◆ **Problem**
Could you find every line in the entries below that holds the word "will" and copy it?

◆ **Material supplied**
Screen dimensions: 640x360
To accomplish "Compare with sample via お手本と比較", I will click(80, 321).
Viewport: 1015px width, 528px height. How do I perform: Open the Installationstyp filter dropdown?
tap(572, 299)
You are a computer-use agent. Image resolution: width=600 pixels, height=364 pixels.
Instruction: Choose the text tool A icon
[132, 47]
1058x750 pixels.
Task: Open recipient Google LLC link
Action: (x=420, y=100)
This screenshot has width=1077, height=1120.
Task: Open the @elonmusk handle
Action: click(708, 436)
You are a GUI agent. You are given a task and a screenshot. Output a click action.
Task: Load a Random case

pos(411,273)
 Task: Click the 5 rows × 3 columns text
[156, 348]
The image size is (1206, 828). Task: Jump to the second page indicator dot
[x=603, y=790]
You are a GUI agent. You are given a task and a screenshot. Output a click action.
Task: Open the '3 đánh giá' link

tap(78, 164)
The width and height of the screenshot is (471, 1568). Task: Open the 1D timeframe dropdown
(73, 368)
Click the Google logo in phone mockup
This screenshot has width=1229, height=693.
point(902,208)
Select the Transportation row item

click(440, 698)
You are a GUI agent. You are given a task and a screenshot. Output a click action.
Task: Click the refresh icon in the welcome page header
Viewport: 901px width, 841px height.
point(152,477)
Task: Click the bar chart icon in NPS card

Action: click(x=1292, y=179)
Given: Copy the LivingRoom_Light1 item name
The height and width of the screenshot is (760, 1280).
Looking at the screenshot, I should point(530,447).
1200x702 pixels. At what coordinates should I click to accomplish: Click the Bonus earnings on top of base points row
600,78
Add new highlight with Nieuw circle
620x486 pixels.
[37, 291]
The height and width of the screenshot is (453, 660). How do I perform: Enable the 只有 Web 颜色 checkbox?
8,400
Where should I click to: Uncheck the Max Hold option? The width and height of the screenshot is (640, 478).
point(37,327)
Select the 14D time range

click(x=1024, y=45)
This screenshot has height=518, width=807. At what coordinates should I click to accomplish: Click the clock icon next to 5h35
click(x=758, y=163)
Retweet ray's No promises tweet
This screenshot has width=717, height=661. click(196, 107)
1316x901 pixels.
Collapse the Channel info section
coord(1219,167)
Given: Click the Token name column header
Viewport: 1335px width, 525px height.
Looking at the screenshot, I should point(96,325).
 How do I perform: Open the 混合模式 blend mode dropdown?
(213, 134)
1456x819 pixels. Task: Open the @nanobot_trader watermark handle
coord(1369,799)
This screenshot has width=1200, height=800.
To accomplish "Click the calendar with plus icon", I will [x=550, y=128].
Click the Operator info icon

◆ **Response**
To accomplish "Compare with sample via お手本と比較", I will click(80, 321).
To accomplish "Click the calendar with plus icon", I will [x=550, y=128].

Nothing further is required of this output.